The Windows command interpreter executing a batch file is designed for running commands and executables, but not for editing text or binary files. Therefore nearly all other scripting or programming languages are better for this CSV file editing task.
How can you find and replace text in a file using the Windows command-line environment? contains lots of solutions for searching and replacing strings in a file mainly using applications or other scripting languages.
One of the provided solutions is JREPL.BAT written by Dave Benham which is a batch file / JScript hybrid. Microsoft's JScript supports regular expression replaces. So whenever a simple regular expression search and replace in Perl like regex syntax can be performed on a text file with a text editor, it can be done usually also with jrepl.bat from within a batch file.

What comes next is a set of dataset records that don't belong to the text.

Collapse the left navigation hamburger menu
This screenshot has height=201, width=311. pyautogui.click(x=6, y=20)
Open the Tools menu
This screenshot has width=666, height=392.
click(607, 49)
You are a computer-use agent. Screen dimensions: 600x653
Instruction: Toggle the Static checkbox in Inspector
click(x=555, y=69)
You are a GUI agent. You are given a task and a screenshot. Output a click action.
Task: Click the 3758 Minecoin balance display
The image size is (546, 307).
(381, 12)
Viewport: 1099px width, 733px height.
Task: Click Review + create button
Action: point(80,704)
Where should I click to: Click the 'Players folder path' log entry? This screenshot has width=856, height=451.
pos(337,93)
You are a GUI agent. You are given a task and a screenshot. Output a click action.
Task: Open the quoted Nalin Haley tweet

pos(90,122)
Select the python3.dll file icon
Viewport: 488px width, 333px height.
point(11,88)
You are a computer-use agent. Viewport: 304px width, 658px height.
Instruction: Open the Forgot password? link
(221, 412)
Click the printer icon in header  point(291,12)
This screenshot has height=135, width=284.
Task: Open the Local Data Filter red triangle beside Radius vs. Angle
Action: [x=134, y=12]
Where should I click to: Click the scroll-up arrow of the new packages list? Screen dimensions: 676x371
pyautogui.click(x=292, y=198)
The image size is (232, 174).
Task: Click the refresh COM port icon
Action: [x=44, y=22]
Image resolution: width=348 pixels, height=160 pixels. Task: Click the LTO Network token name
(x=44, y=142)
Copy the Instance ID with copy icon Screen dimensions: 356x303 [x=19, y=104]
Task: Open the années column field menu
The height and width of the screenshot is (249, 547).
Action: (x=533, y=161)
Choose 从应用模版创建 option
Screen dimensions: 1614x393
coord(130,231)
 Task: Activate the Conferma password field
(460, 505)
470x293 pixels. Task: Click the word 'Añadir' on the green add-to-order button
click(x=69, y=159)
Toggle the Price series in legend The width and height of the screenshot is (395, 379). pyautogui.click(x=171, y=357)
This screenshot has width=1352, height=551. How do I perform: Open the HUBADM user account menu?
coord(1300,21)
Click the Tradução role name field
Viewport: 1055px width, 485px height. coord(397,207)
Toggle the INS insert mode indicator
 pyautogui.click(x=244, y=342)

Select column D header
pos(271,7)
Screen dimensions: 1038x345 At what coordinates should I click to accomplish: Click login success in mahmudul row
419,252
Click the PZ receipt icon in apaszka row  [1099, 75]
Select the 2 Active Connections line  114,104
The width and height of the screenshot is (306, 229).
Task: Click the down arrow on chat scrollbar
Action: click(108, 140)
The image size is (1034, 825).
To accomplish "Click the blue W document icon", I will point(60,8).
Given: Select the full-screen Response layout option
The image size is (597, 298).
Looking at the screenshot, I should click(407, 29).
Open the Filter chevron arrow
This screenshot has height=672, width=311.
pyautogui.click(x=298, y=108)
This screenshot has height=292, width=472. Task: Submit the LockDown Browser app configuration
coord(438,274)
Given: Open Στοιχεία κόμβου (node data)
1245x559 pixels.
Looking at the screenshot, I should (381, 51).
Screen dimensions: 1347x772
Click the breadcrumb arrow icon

The batch code below expects jrepl.bat in same directory as the batch file containing the posted command lines. The file to modify is specified twice in this batch file with name DataFile.csv
.
@echo off
if not exist "DataFile.csv" goto :EOF
if not exist "%~dp0jrepl.bat" goto :EOF
call "%~dp0jrepl.bat" "(\|[01][0-9]/[0-3][0-9]/(?:19|20)[0-9][0-9]) (?=[0-9]:[0-5][0-9]\|)" "$1 0" /F "DataFile.csv" /O -
The search expression is written to find a date with time between two |
in format MM/DD/YYYY h:mm
and inserts 0
after the space character before single digit hour. Century of year must be 19
or 20
.
The search string finds the date/time in this format anywhere in line because I think this is better for the future in case of date/time string ever changes its field position in the line. It would be also possible to limit this search/replace to fourth |
delimited field value with the search string:
^((?:[^|]*\|){3}[01][0-9]/[0-3][0-9]/(?:19|20)[0-9][0-9]) (?=[0-9]:[0-5][0-9]\|)
DataFile.csv
is modified directly by this batch script. Replacing -
at end of jrepl.bat command line by a file name produces a new file being a copy of DataFile.csv
with all hour values converted to two digit values.